**PARTS OF THE EXERCISE**
1. Answer the following from the court opinion:
(a) Which court decided the case?
(b) Who appeared for the appellant?
(c) On what date had the tag on the vehicle expired?
2. Output the rows from the first one through the line containing "Action: click(598, 409)", inclusive, as a Markdown table with the columns Line and Text. Number each line and omit blank lines.

**EXCERPTED TEXT**
************

Court of Appeals of Georgia
Dec 1, 2004
270 Ga. App. 709 (Ga. Ct. App. 2004)

Summary

Proving that a driver is impaired to the extent that it is less safe for the person to drive “requires proof of impaired driving ability, but not an actual unsafe act.”

Summary of this case from Jones v. State

Opinion

A05A0173.

DECIDED DECEMBER 1, 2004.

D.U.I., etc. DeKalb State Court. Before Judge Roach, pro hac vice.

Jennifer F. Snyder, for appellant.

Shawn E. LaGrua, Solicitor-General, James H. Wall, Assistant Solicitor-General, for appellee.


Following a bench trial, Aaron Shaheed was convicted of driving under the influence in violation of OCGA § 40-6-391 (a) (1) (less safe driver), no proof of insurance, and an expired license plate. Shaheed appeals from the August 24, 2004 order denying his amended motion for new trial, alleging that the evidence was insufficient to support a conviction under OCGA § 40-6-391 (a) (1), driving under the influence of alcohol to the extent that it is less safe for the person to drive, and that his trial counsel was ineffective. Because the State provided no evidence that Shaheed was a less safe driver as a result of being under the influence of alcohol, we reverse that conviction.

At the close of the State's evidence, the charge of improperly transferred license plate was nolle prossed.

Shaheed's initial appeal from the October 31, 2003 order denying his motion for new trial was remanded to the trial court to allow Shaheed to assert ineffective assistance of counsel claims.

1. On appeal from a criminal conviction, we view the evidence in a light most favorable to the verdict, and the defendant no longer enjoys the presumption of innocence. We do not weigh the evidence or determine witness credibility, but only determine if the evidence was sufficient for a rational trier of fact to find the defendant guilty of the charged offense beyond a reasonable doubt. So viewed, the evidence shows that on December 31, 2002, Officer Devell Andrews of the City of Clarkston Police Department, observed Shaheed driving a vehicle with a tag positioned so that the validation date of the tag was not visible. Using the computer in his patrol car, Officer Andrews ran the tag number through the Georgia Crime Information Center ("GCIC") and discovered that the tag had expired on October 29, 2001. Based on this information, Officer Andrews initiated a traffic stop of the vehicle Shaheed was driving.

************

**ENTRIES PROVIDED**

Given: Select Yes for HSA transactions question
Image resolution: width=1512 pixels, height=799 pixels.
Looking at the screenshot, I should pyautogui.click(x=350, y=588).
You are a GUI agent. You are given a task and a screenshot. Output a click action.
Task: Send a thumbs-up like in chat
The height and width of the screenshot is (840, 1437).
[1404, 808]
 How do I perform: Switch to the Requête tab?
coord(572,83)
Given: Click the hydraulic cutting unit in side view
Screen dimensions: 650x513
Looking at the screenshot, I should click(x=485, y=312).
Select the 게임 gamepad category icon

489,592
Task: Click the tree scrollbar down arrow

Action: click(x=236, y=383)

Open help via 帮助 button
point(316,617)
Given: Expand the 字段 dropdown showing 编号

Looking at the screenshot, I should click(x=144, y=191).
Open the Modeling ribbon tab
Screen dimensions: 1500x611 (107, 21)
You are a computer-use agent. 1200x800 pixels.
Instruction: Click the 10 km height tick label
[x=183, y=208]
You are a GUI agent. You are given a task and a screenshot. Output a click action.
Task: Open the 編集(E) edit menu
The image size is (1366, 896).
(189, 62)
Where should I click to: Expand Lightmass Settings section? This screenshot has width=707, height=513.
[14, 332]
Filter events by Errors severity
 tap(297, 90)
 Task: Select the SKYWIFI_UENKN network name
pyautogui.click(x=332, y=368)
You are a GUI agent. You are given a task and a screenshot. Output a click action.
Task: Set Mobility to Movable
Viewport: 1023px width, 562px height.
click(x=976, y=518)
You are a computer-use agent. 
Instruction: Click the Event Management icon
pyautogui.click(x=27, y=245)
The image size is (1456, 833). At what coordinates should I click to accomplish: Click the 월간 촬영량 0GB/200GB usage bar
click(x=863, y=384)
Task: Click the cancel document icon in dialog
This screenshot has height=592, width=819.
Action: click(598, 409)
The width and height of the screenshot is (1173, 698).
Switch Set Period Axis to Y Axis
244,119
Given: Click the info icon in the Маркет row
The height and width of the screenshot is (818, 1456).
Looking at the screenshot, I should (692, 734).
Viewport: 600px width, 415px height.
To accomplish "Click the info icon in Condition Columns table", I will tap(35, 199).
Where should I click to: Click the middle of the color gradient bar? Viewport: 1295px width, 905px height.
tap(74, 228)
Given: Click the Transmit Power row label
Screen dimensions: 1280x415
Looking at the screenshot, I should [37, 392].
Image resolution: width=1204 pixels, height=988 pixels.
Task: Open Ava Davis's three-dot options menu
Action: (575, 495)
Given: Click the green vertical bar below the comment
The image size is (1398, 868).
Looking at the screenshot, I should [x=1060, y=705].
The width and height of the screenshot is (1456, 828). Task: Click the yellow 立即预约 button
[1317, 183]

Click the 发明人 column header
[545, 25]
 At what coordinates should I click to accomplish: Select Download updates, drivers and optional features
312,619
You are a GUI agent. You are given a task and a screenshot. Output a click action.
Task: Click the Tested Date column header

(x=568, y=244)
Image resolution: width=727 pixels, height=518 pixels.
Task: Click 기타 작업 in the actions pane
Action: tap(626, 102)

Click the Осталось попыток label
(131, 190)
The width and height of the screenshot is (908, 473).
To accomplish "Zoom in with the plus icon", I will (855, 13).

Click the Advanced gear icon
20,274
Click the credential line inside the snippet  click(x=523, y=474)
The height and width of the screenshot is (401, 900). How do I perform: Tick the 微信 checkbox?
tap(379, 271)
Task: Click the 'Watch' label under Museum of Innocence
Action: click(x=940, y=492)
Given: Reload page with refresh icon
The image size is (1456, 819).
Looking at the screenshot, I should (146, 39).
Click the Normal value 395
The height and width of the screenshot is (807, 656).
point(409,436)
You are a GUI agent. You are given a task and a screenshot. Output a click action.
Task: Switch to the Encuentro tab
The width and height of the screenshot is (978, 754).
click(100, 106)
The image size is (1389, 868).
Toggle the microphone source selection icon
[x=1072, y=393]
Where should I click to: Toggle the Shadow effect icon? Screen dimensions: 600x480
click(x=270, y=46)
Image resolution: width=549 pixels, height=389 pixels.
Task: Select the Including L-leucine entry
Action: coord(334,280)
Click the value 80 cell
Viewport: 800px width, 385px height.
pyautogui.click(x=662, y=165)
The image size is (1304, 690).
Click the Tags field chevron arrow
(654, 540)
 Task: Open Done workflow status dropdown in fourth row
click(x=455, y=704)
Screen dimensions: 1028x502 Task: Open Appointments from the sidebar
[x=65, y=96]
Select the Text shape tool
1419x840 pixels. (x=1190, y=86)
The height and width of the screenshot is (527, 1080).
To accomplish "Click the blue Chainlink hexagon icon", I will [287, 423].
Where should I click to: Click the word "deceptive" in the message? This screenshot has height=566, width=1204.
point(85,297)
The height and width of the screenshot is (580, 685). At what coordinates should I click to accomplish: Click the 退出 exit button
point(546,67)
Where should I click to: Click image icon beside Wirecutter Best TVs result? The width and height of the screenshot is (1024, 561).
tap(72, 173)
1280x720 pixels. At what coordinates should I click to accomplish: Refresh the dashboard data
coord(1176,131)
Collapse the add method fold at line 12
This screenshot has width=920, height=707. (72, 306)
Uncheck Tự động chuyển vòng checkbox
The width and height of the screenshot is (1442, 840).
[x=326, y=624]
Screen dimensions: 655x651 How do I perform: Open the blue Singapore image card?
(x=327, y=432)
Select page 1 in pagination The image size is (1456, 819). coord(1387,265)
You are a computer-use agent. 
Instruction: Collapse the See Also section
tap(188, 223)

************

**RESPONSES TO THE EXERCISE**
1.
(a) The Court of Appeals of Georgia.
(b) Jennifer F. Snyder.
(c) October 29, 2001.

2.
| Line | Text |
|---|---|
| 1 | Given: Select Yes for HSA transactions question |
| 2 | Image resolution: width=1512 pixels, height=799 pixels. |
| 3 | Looking at the screenshot, I should pyautogui.click(x=350, y=588). |
| 4 | You are a GUI agent. You are given a task and a screenshot. Output a click action. |
| 5 | Task: Send a thumbs-up like in chat |
| 6 | The height and width of the screenshot is (840, 1437). |
| 7 | [1404, 808] |
| 8 |  How do I perform: Switch to the Requête tab? |
| 9 | coord(572,83) |
| 10 | Given: Click the hydraulic cutting unit in side view |
| 11 | Screen dimensions: 650x513 |
| 12 | Looking at the screenshot, I should click(x=485, y=312). |
| 13 | Select the 게임 gamepad category icon |
| 14 | 489,592 |
| 15 | Task: Click the tree scrollbar down arrow |
| 16 | Action: click(x=236, y=383) |
| 17 | Open help via 帮助 button |
| 18 | point(316,617) |
| 19 | Given: Expand the 字段 dropdown showing 编号 |
| 20 | Looking at the screenshot, I should click(x=144, y=191). |
| 21 | Open the Modeling ribbon tab |
| 22 | Screen dimensions: 1500x611 (107, 21) |
| 23 | You are a computer-use agent. 1200x800 pixels. |
| 24 | Instruction: Click the 10 km height tick label |
| 25 | [x=183, y=208] |
| 26 | You are a GUI agent. You are given a task and a screenshot. Output a click action. |
| 27 | Task: Open the 編集(E) edit menu |
| 28 | The image size is (1366, 896). |
| 29 | (189, 62) |
| 30 | Where should I click to: Expand Lightmass Settings section? This screenshot has width=707, height=513. |
| 31 | [14, 332] |
| 32 | Filter events by Errors severity |
| 33 |  tap(297, 90) |
| 34 |  Task: Select the SKYWIFI_UENKN network name |
| 35 | pyautogui.click(x=332, y=368) |
| 36 | You are a GUI agent. You are given a task and a screenshot. Output a click action. |
| 37 | Task: Set Mobility to Movable |
| 38 | Viewport: 1023px width, 562px height. |
| 39 | click(x=976, y=518) |
| 40 | You are a computer-use agent.  |
| 41 | Instruction: Click the Event Management icon |
| 42 | pyautogui.click(x=27, y=245) |
| 43 | The image size is (1456, 833). At what coordinates should I click to accomplish: Click the 월간 촬영량 0GB/200GB usage bar |
| 44 | click(x=863, y=384) |
| 45 | Task: Click the cancel document icon in dialog |
| 46 | This screenshot has height=592, width=819. |
| 47 | Action: click(598, 409) |